## Text extract
The Expeditionary Intelligence Group : The Expeditionary Intelligence Group Instagram page is a project delivering flash news utilizing open-source intelligence combined with human asset contributions and geographic intelligence to provide the general public with objective bias-free global news that tells the whole story based on the facts and on-the-ground insights they feel are missing from a lot of mainstream news reporting.
The Defense Bulletin: Defense Bulletin is run by John M Larrier. As a civilian, I’ve closely followed strategic developments for close to a decade, but “launched” the Bulletin during the pullout in Afghanistan due to the extreme nature of the misinformation I saw my peers as well as others reading into. The lacuna that the general populace has about these now very prevalent subjects is the stated goal for Defense Bulletin
Robert “Bobby” Acuña is a graduate of Texas A&M University – Corpus Christi with both a BBA in Economics and a BA in Political Science. He was originally born in Subic Bay, Philippines but lived much of his life in Corpus Christi, Texas. He currently resides in Houston, Texas. Growing up in a military family, Robert developed a passion for politics as well as studying war history. Some of his earliest memories were watching World War II documentaries with his grandfather. This led him to his educational path in university. One of his favorite aspects of his collegiate career was political research. His most recent work was with The Modern Insurgent. He believes Bulletin On The Borderlands will help to fulfill that urge to understand and stay consistently aware of the geopolitical issues around the world. Outside of his interest in global affairs, Robert is an avid Brazilian Jiu Jitsu practitioner and rugby player.

## Material shown
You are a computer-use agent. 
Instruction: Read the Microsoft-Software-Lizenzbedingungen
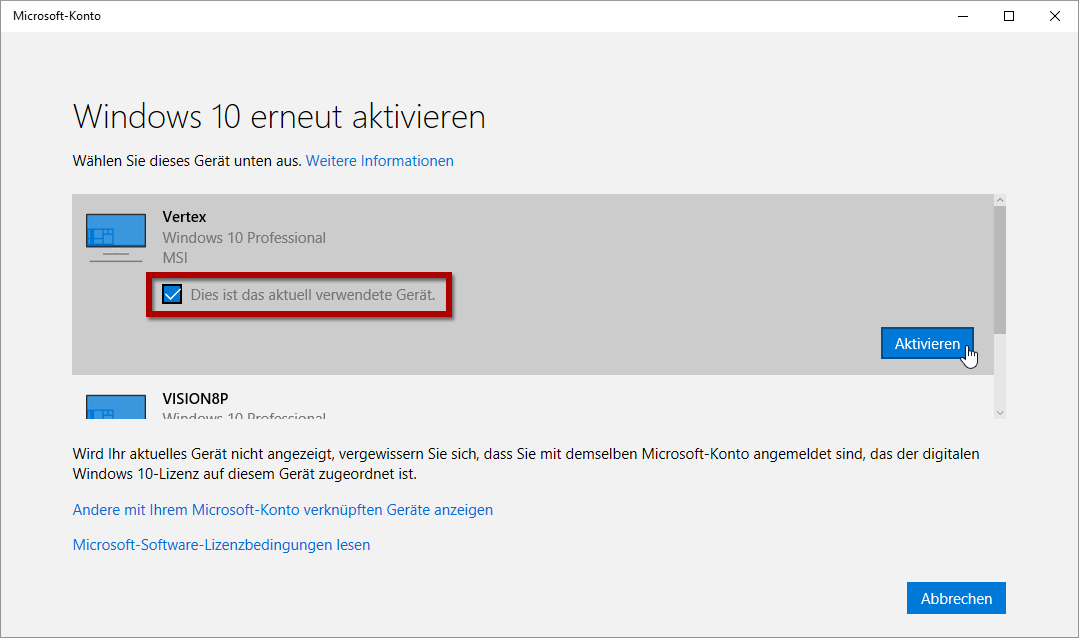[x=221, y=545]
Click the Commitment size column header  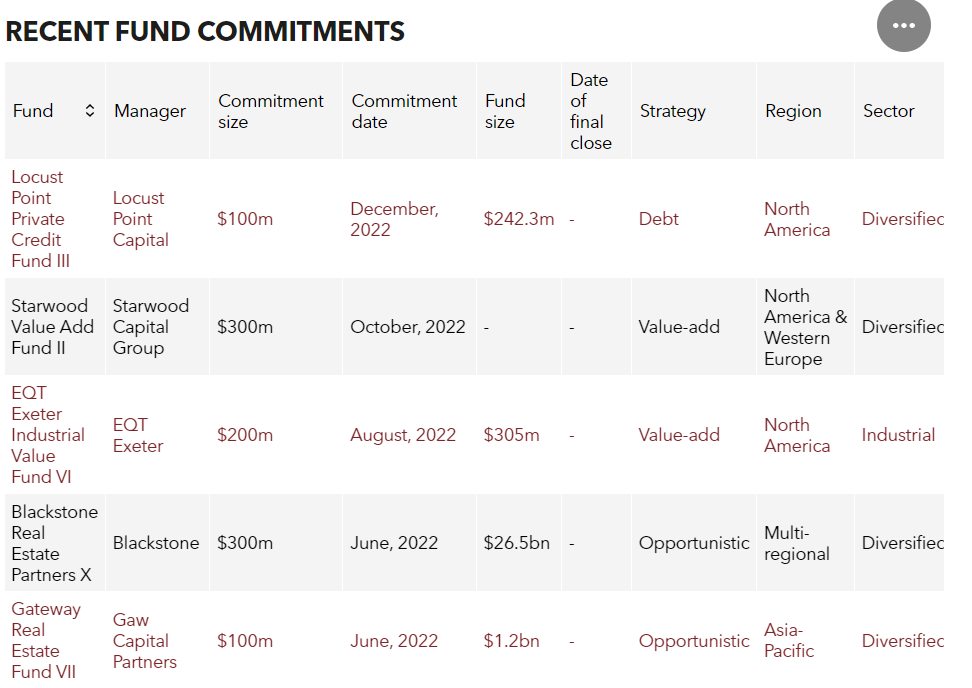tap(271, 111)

--

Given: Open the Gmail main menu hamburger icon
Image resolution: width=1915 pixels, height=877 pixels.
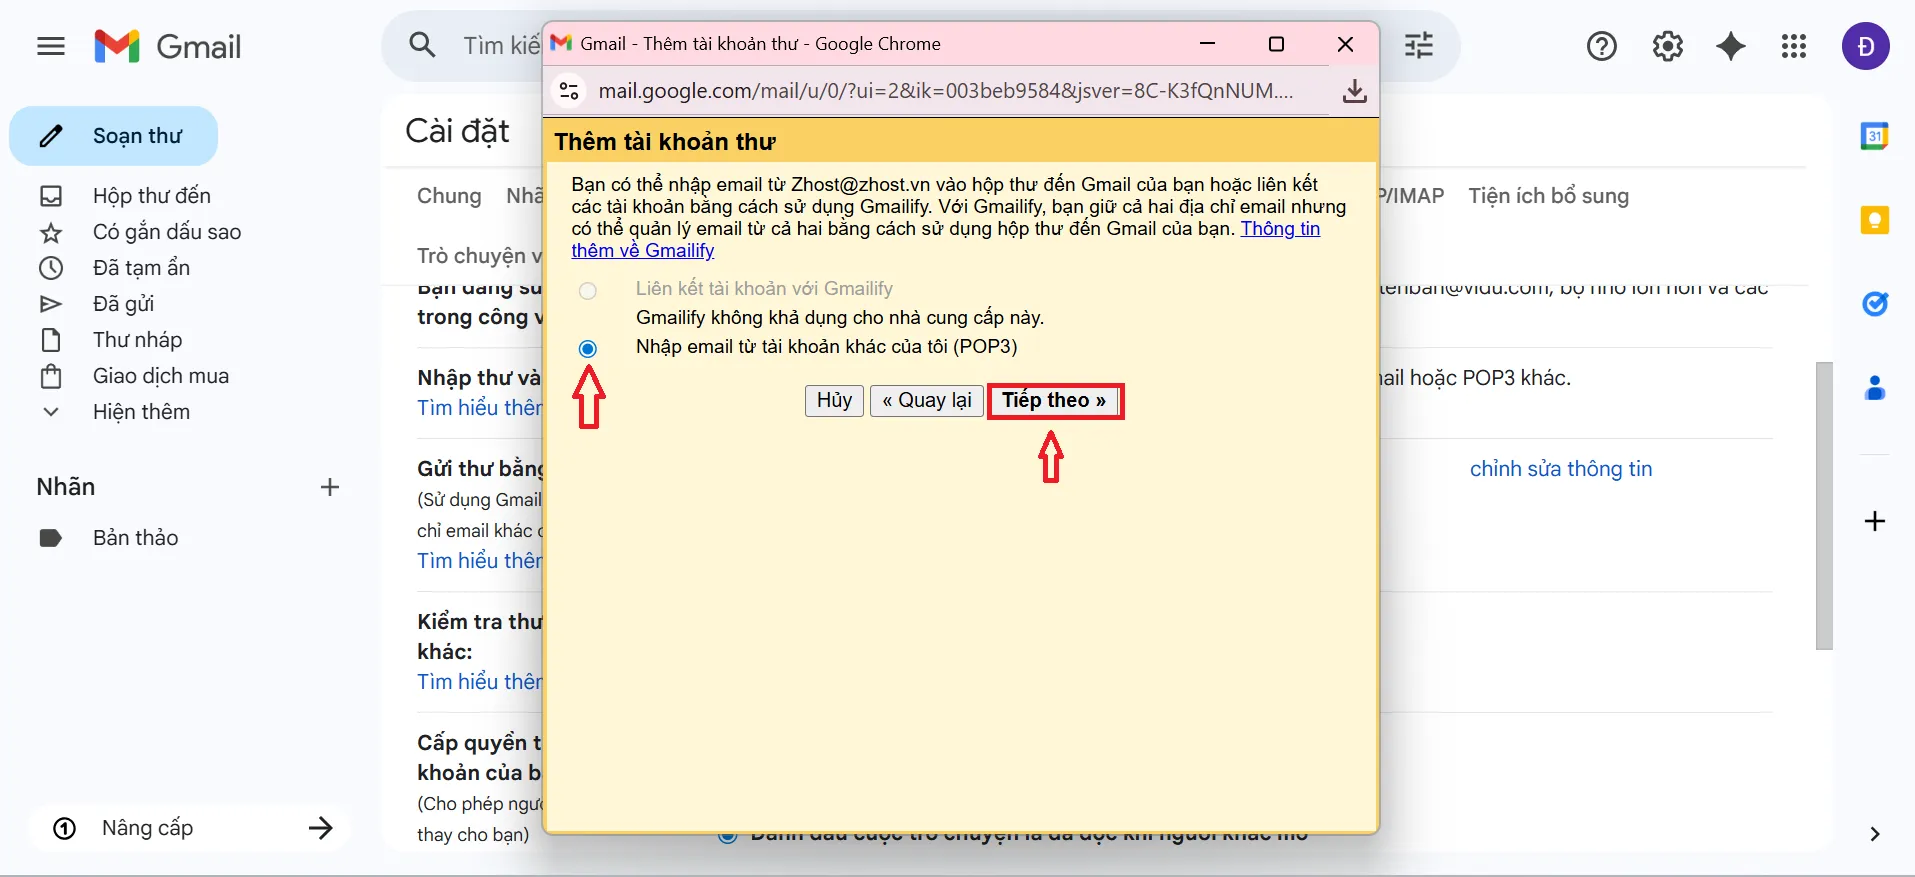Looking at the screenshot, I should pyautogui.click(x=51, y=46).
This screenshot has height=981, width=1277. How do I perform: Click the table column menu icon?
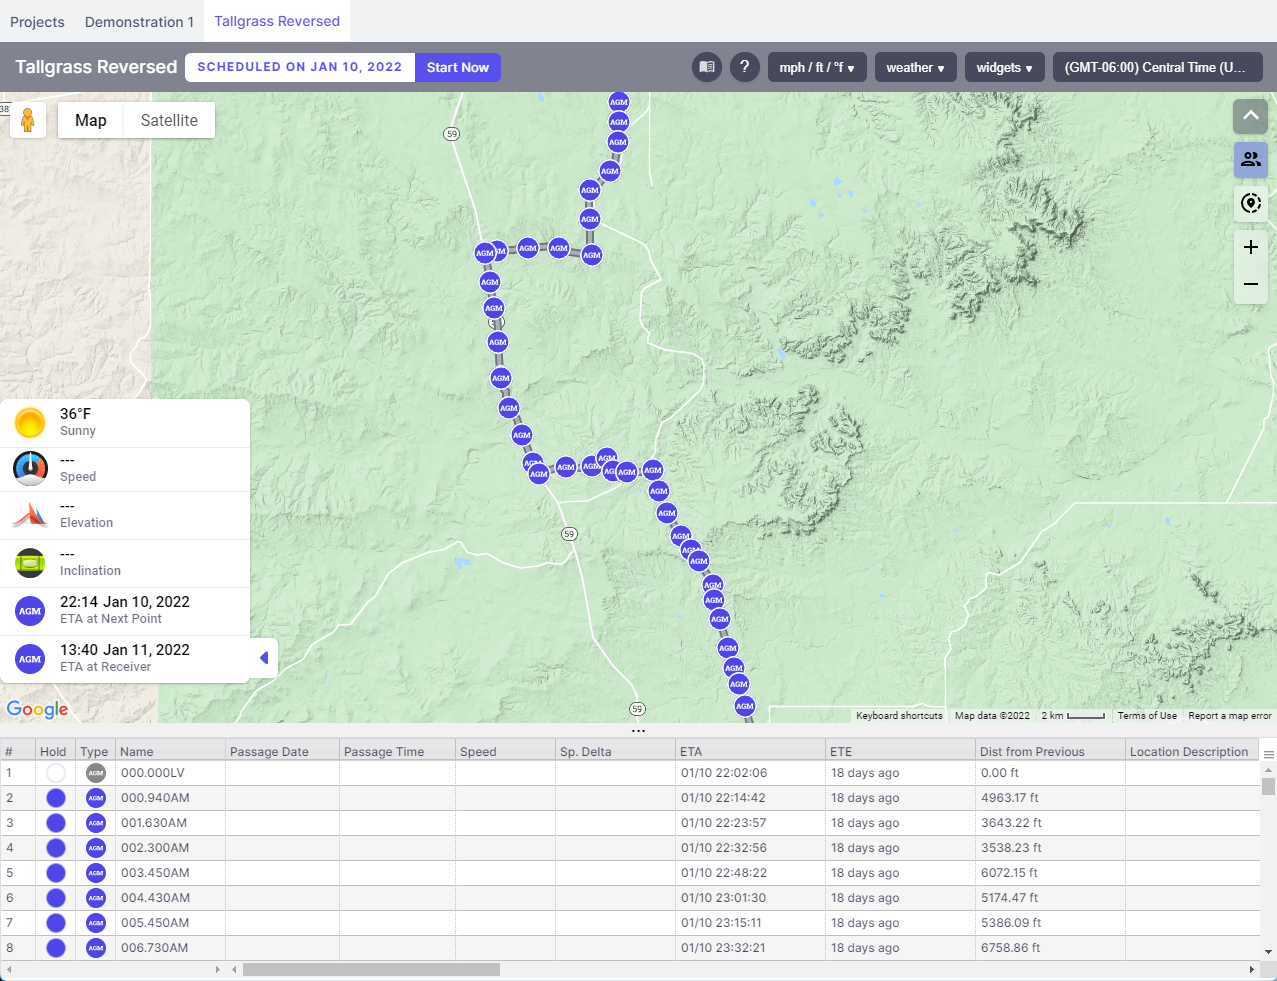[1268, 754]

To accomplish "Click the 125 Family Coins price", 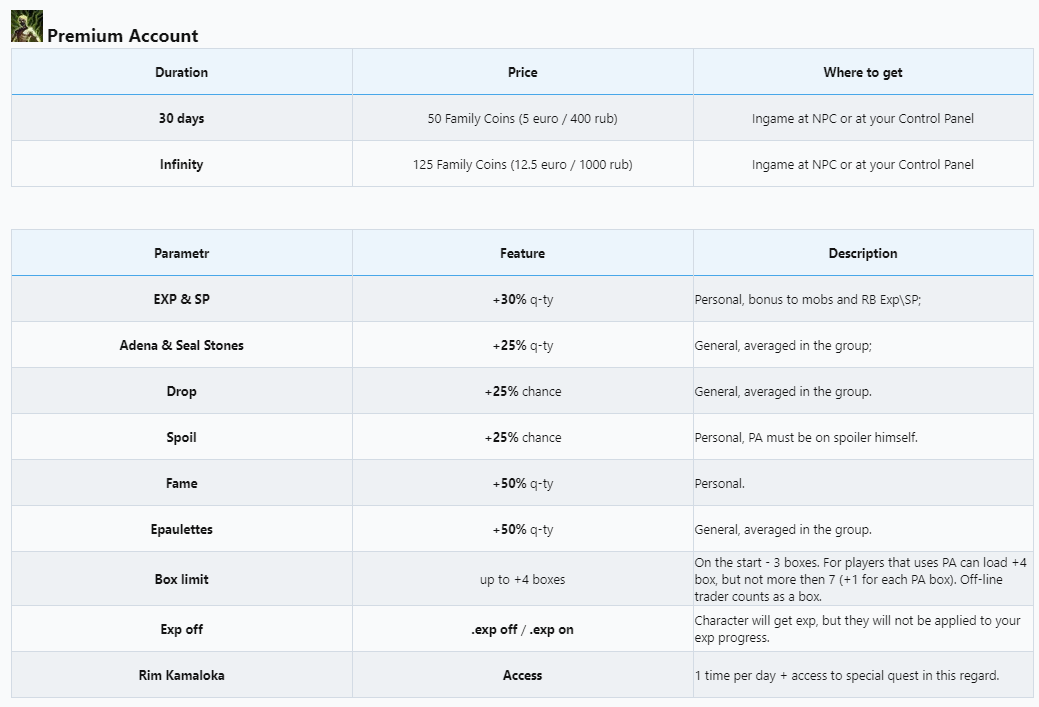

## Directions
• A. List every place the contributor profiles name as somewhere Robert Acuña was born, lived, or currently resides.
• B. According to the contributor profiles, during what event did John M Larrier launch Defense Bulletin?
• C. Resume the contributor profiles from the point where they stop.

## Outputs by task
• A. Subic Bay, Philippines; Corpus Christi, Texas; Houston, Texas

• B. During the pullout in Afghanistan.

• C.
Edwin Dudley Taylor: An Undergraduate at the School of Oriental and African Studies in London. Studying International Relations and History he has a precise focus on African and Middle Eastern affairs and politics. Additionally he has worked as an intelligence analyst for GreyDynamics and also as has a role as the Senior Editor at The Modern Insurgent.
Jillian Butler: A lifelong writer and San Diego native. She received her bachelor’s degree in English and History at the University of Ulster in Northern Ireland. Upon moving back to San Diego, she received her master’s in International Relations at the University of San Diego where she centered her research around jihadi terror. She is also a contributing writer for Pop Smoke Media, American Grit, The Modern Insurgent, and Lethal Minds Journal’s Bulletin from the Borderlands. In her free time, she can be found surfing, training jiu jitsu, or improving her craft of cooking the perfect ribeye.
Zach Busch: A writer and filmmaker based in New York. After graduating from Georgetown University with a BS in International Law & Politics, Zach spent four years working in strategic communications & public diplomacy, specializing in the Middle East, North Africa, and Western Asia. He has advised foreign governments and ghostwritten on behalf of ambassadors and world leaders. He is currently completing his MFA degree in Film Directing at NYU Tisch School of the Arts. Zach's thesis film, Sagittaria, a political succession drama set in an alternate timeline, shoots in September 2024.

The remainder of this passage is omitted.